The nuclear weapon would be detonated in orbit, perhaps during its first orbit, in order to destroy much of the electric grid from above the US with a single explosion. Some of the destructive effects would reach to the horizon; others, via transmission lines, can reach further.  Unlike the situation if we are attacked with a traditional nuclear missile we may not know the source of what blacks out our electric grid.  It might be the sun or it might be the Iranians.  We might not be able to tell.

3). The impact on our ballistic missile programs of assessing only limited threats and deploying only limited defenses makes such defenses wholly ineffective against threats such as EMP.

4). To  preserve our society against our the  vulnerabilities from the destruction by coronal solar ejections and by any enemy, present or future, who can obtain a simple ballistic missile and a rudimentary nuclear weapon, we must change our policy to assess these threats and deploy defenses against them. The EMP Commission estimates that within 12 months of an EMP event two-thirds of the US population would likely perish from starvation, disease, and societal breakdown. Other experts estimate the likely loss to be closer to 90 percent.

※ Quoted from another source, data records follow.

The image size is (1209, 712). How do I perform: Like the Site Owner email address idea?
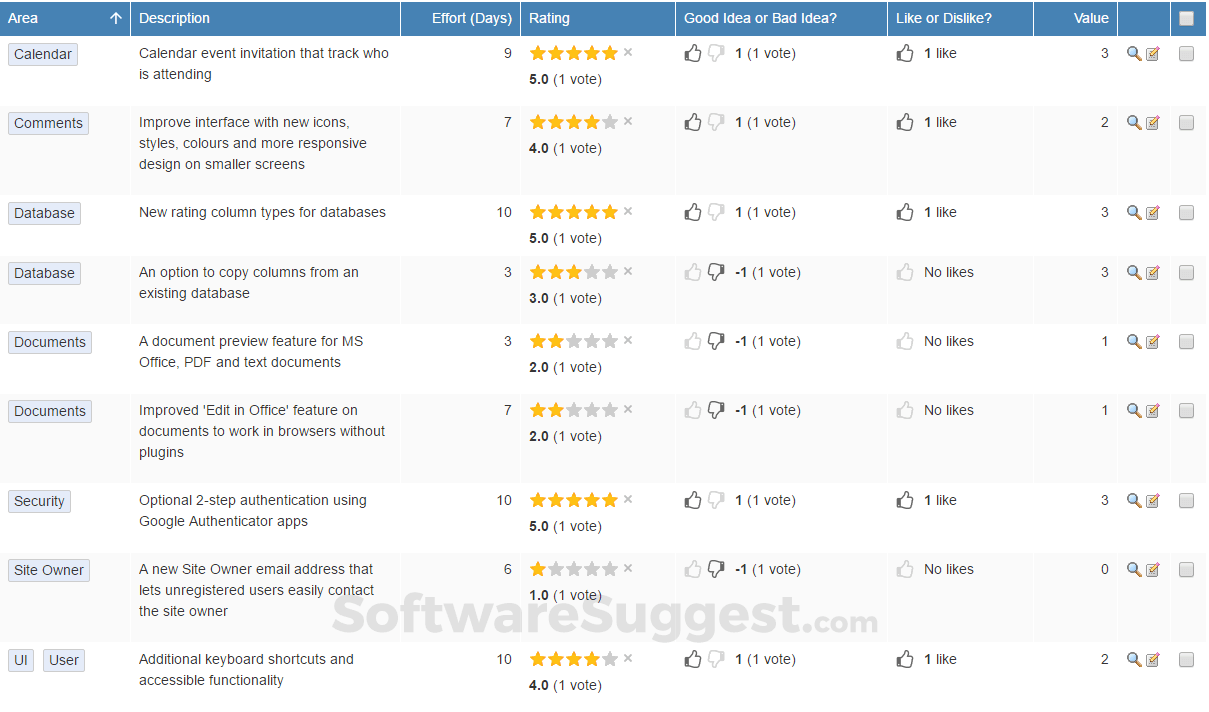(x=905, y=569)
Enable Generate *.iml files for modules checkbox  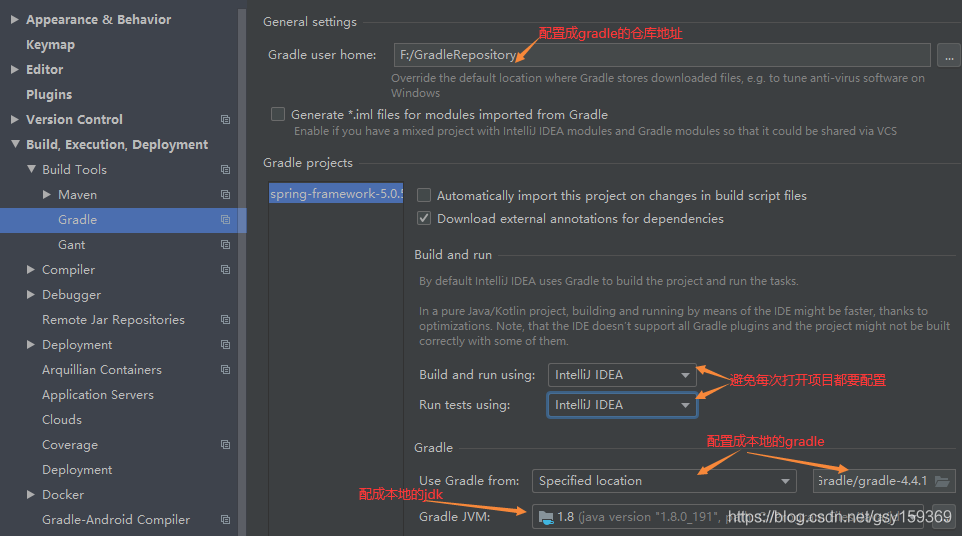click(x=278, y=115)
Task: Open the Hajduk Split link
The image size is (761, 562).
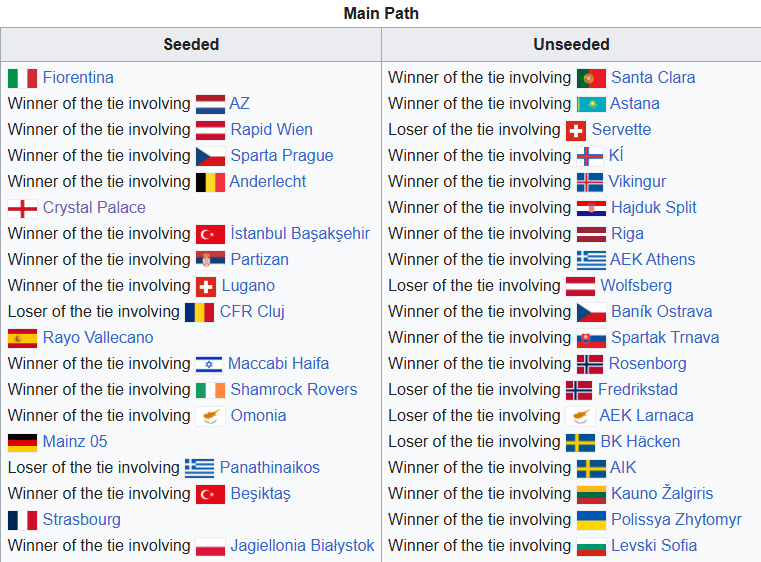Action: 654,208
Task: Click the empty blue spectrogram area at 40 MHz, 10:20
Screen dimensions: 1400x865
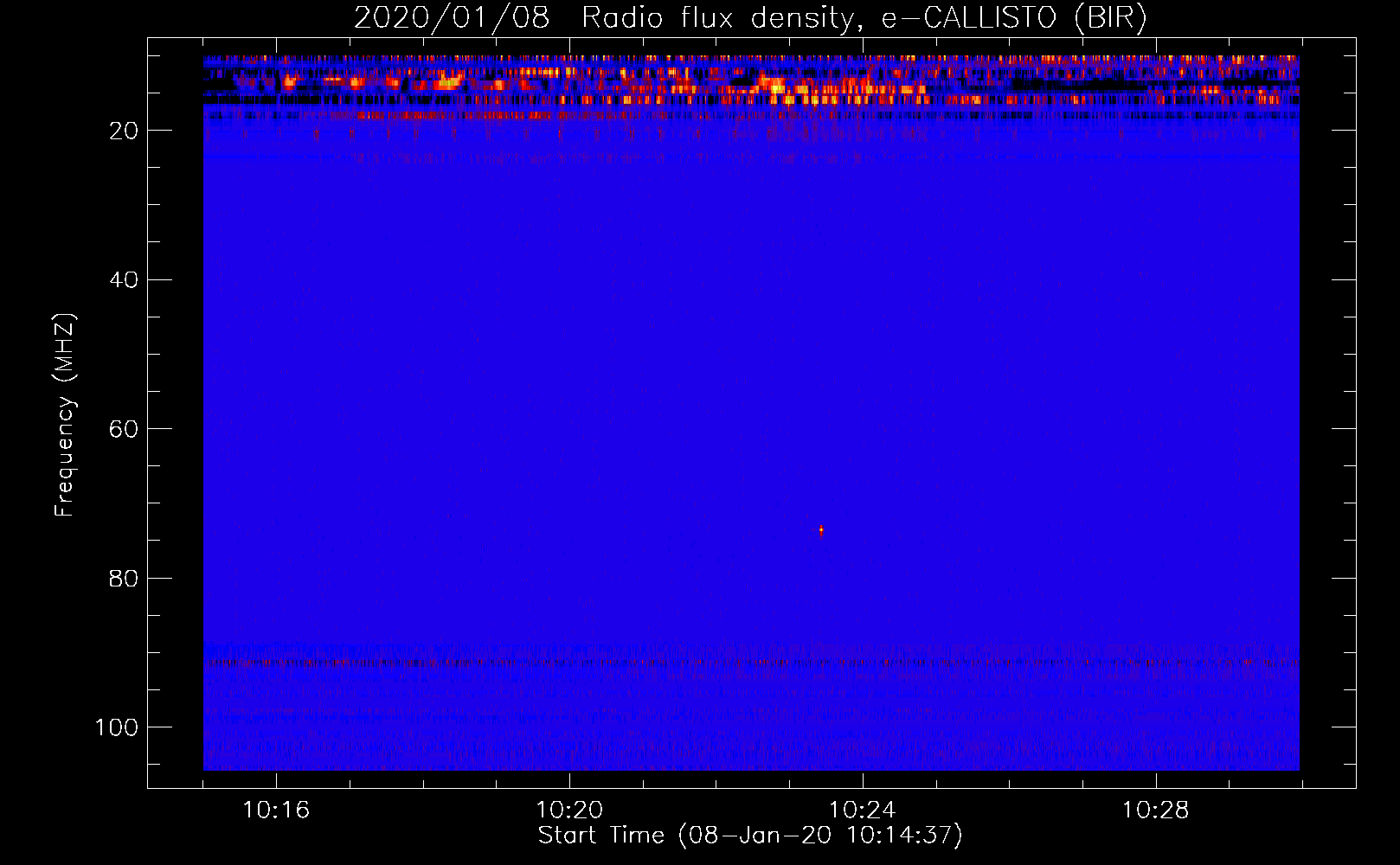Action: tap(568, 280)
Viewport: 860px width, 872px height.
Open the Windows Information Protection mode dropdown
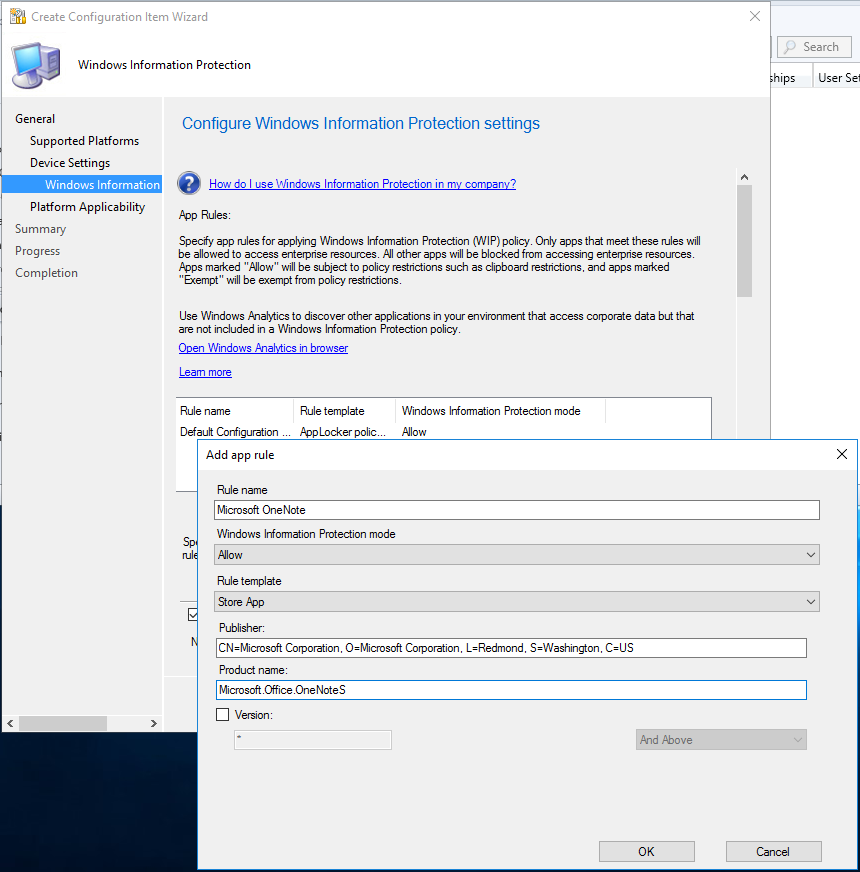[517, 555]
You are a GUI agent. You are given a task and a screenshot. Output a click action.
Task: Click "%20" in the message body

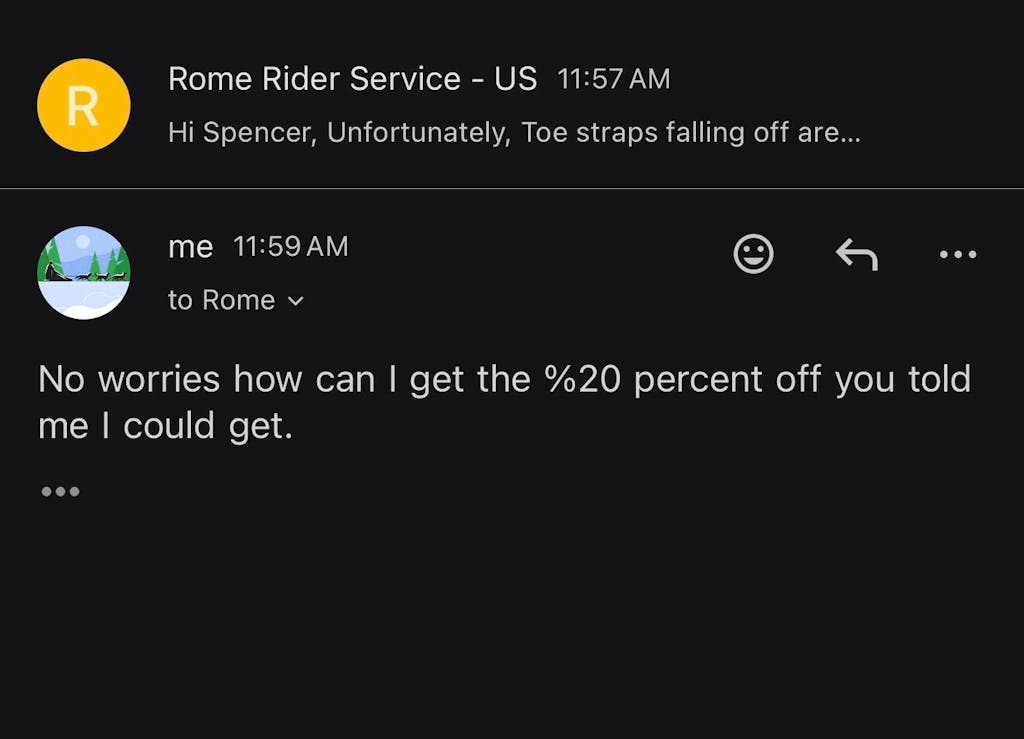[584, 380]
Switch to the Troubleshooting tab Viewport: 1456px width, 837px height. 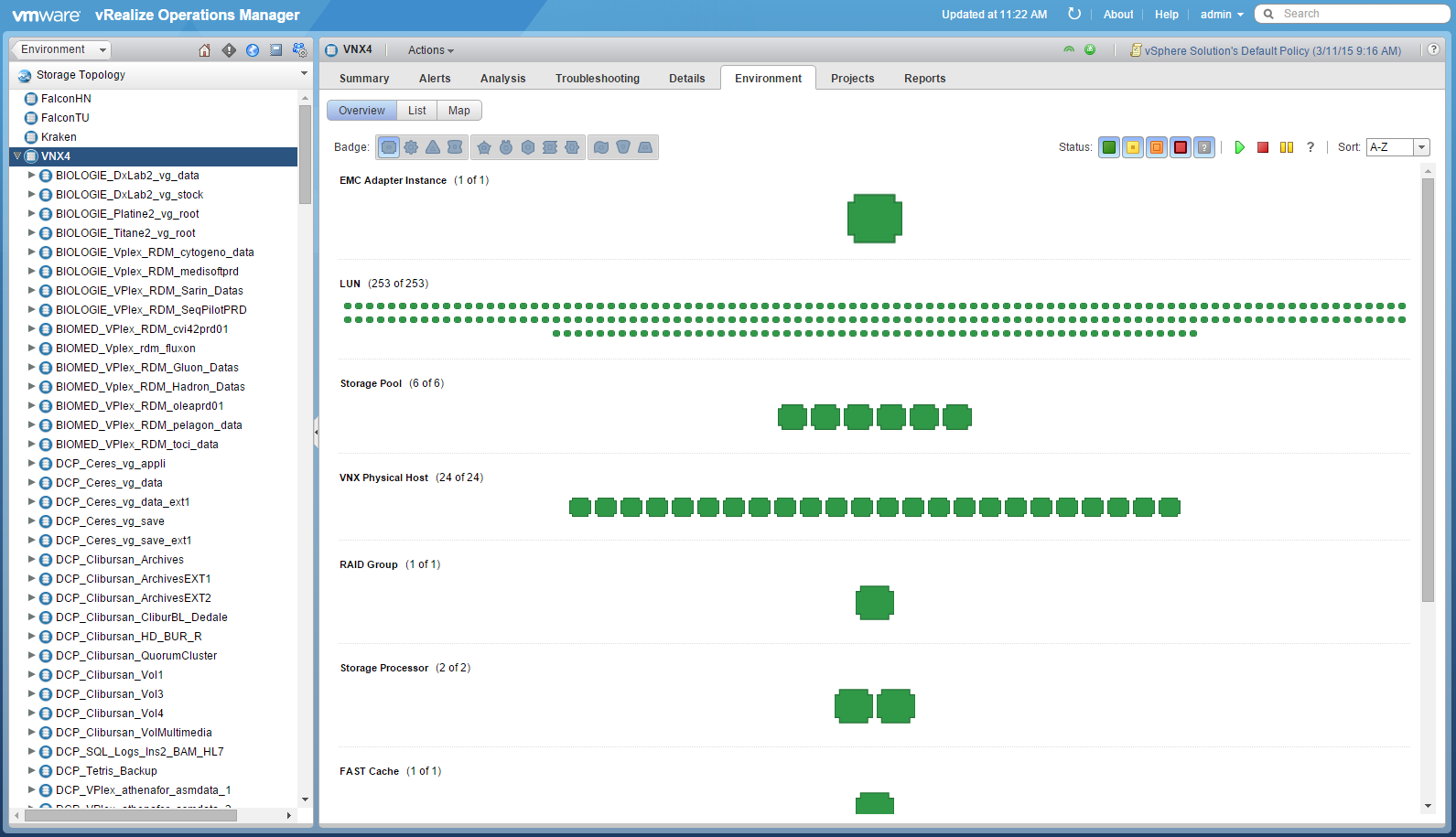[597, 79]
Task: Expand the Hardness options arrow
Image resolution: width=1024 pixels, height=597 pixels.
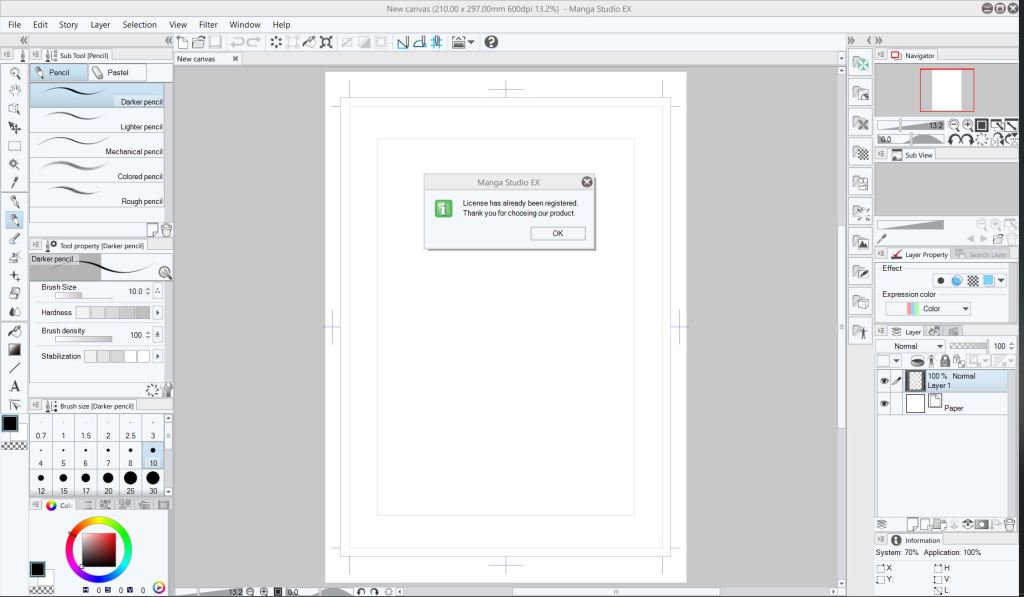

5). First of all, we need to move rapidly to harden the grid against EMP attack. Much of what needs to be done could use simple devices that already exist. The EMP Commission's cost estimate is $2 billion. (This is the equivalent of a one-time charge of seven dollars per American—roughly the cost of a Venti Frappuccino.)

We could consider taking other steps, such as advocated by William Perry and Ashton Carter (later Secretary and Deputy Secretary of Defense) in the Washington Post seven years ago—destroy all launch vehicles of North Korea before launch. But even with the backing of two prestigious and respected advocates, applying it only to probably the world's craziest dictator, this idea never got off the launch pad. And to be thoroughly effective against EMP, it would have to include pre- or immediately post-launch destruction of all nations' launches of all types, including Russia and China.  It's hard to imagine an idea that more deserves the appellation “political non-starter.”

Compared to what we have today,  in spite of the greater flexibility, of some types of ballistic missile defenses that we've abandoned—Brilliant Pebbles and some space-based directed energy BMD systems that could shoot down space vehicles before their ballistic missile launchers could put anything into orbit—we still don't have a good answer to our toughest problem: EMP

We need to move extremely rapidly to build resilience into our electric grid and also to put the best minds we have on this problem of defending against EMP. Now.